▶ [To do]: Your answer should be the lines from the start of the records through the line with "Given: Open the distance and time dropdown", copied word for word.
════════
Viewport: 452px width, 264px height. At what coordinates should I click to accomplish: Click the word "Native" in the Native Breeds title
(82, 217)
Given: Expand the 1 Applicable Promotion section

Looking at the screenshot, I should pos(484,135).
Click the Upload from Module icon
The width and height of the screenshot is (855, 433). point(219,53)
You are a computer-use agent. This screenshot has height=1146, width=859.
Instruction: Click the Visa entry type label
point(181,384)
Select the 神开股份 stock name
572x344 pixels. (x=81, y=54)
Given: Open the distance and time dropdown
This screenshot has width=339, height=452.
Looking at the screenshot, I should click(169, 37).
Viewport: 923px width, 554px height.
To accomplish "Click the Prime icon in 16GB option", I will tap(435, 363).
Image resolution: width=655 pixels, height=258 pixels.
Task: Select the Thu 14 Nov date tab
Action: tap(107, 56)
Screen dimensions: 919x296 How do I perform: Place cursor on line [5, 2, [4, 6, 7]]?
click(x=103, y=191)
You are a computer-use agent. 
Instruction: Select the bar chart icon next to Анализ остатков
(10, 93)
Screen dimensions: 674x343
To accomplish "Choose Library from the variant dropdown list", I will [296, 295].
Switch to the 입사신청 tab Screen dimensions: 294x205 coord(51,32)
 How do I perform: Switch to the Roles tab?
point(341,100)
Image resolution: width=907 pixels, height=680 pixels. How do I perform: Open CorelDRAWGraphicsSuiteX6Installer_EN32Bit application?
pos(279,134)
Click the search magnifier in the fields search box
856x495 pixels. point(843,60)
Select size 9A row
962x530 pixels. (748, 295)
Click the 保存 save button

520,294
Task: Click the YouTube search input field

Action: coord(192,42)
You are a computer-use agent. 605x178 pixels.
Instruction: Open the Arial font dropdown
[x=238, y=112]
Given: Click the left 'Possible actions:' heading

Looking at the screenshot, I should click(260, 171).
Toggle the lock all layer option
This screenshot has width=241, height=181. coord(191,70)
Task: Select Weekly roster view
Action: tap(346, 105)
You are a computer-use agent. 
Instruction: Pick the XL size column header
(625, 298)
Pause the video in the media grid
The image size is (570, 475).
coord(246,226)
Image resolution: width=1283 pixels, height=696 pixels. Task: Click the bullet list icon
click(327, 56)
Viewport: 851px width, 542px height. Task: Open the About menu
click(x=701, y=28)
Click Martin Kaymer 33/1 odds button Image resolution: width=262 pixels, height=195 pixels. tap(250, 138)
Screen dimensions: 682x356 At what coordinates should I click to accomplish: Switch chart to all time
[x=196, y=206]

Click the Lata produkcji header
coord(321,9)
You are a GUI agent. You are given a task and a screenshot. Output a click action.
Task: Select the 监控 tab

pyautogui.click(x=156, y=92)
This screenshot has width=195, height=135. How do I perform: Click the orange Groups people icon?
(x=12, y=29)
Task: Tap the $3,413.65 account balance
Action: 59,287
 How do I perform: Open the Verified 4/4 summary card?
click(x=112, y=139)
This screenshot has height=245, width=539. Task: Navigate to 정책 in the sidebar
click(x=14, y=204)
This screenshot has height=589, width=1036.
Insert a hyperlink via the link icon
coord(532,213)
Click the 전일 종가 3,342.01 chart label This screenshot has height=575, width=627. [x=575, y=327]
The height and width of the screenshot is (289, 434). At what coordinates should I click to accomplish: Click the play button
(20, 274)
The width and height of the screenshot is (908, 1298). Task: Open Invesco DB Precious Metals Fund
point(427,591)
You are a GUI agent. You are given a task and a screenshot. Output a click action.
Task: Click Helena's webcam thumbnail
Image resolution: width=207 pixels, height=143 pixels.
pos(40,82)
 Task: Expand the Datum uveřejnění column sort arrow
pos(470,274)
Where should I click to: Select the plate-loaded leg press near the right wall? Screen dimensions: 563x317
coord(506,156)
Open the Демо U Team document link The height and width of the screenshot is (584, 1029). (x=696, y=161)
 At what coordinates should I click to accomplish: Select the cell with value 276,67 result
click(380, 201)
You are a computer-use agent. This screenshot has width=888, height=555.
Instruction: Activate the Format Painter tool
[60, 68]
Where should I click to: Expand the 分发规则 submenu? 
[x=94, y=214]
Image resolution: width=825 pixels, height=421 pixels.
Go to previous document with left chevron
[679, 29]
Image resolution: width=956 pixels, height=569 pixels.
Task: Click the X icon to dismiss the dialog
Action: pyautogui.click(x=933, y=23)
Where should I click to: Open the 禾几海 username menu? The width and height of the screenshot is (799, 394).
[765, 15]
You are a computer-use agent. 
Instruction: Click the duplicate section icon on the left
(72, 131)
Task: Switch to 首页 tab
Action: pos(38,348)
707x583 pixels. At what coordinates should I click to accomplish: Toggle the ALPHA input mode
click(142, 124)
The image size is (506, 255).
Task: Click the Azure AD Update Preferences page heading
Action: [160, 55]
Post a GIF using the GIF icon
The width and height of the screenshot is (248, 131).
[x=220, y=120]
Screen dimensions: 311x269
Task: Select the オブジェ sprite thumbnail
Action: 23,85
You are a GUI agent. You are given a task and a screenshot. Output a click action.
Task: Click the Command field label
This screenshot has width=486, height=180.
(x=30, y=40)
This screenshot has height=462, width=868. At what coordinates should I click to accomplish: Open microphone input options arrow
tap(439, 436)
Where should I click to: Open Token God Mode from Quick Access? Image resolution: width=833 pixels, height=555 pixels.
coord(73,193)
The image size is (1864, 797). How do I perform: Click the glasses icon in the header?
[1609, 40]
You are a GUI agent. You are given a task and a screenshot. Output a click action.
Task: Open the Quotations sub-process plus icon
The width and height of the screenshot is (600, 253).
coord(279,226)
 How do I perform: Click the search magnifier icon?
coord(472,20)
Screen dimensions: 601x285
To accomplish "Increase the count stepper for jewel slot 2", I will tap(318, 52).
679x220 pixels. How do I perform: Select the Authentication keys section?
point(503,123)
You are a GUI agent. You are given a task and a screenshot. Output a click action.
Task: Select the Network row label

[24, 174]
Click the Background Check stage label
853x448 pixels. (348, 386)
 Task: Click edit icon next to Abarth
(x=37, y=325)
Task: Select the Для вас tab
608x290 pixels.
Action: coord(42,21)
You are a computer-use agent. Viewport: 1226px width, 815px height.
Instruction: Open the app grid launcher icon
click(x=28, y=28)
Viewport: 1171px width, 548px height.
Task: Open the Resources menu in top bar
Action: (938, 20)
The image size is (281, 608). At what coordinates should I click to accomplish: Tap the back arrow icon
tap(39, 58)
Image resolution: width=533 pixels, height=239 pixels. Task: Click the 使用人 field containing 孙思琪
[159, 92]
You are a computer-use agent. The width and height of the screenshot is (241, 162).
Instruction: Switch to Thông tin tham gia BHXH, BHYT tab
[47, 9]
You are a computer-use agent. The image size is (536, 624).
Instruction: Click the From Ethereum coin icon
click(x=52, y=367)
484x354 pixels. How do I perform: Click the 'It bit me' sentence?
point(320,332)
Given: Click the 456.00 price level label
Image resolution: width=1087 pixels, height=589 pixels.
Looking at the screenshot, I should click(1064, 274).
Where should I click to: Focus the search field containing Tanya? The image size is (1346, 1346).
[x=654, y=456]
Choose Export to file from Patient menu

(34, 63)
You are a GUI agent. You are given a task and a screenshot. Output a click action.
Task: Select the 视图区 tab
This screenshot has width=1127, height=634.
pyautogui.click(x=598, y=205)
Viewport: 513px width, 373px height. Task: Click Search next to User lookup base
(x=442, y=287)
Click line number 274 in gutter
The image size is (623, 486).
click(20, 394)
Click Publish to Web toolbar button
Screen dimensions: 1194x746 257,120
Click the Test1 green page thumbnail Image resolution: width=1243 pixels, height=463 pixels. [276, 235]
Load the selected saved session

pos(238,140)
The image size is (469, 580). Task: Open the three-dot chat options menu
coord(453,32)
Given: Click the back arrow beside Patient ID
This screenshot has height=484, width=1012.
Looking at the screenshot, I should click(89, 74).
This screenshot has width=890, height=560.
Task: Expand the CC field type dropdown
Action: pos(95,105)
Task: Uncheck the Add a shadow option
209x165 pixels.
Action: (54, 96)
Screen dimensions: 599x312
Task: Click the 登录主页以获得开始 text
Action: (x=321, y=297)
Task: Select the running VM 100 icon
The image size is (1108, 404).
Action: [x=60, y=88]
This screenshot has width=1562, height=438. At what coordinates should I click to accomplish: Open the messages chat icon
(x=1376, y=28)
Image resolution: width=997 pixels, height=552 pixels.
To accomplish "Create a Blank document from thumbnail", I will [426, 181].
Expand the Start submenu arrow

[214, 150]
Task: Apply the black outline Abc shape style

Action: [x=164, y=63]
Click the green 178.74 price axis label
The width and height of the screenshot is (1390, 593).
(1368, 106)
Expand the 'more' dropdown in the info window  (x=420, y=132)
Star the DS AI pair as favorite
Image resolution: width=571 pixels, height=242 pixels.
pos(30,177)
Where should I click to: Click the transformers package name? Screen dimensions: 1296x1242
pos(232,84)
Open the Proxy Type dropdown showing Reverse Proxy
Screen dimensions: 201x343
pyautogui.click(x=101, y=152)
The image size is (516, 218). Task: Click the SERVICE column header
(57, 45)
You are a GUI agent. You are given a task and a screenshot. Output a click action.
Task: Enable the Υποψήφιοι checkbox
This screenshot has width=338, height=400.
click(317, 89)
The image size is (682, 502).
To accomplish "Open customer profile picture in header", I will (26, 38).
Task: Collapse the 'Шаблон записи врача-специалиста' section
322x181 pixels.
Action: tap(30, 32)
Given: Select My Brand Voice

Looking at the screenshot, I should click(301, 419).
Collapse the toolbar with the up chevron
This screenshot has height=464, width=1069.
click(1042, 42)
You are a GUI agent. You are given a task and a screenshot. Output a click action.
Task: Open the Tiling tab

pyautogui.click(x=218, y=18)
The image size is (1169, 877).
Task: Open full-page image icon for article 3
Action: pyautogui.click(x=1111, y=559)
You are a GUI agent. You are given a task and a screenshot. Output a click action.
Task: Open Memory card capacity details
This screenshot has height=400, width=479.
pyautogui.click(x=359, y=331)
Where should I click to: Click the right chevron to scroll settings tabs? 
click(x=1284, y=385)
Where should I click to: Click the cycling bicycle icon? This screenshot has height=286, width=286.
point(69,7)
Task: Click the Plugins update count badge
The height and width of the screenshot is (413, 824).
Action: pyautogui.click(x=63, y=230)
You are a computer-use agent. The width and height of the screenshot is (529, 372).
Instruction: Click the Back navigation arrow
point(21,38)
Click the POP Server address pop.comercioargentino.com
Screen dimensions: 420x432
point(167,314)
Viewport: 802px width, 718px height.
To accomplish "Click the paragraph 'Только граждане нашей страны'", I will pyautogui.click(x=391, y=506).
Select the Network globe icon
════════
▶ [Result for this task]:
Viewport: 452px width, 264px height. At what coordinates should I click to accomplish: Click the word "Native" in the Native Breeds title
(82, 217)
Given: Expand the 1 Applicable Promotion section

Looking at the screenshot, I should pos(484,135).
Click the Upload from Module icon
The width and height of the screenshot is (855, 433). point(219,53)
You are a computer-use agent. This screenshot has height=1146, width=859.
Instruction: Click the Visa entry type label
point(181,384)
Select the 神开股份 stock name
572x344 pixels. (x=81, y=54)
Given: Open the distance and time dropdown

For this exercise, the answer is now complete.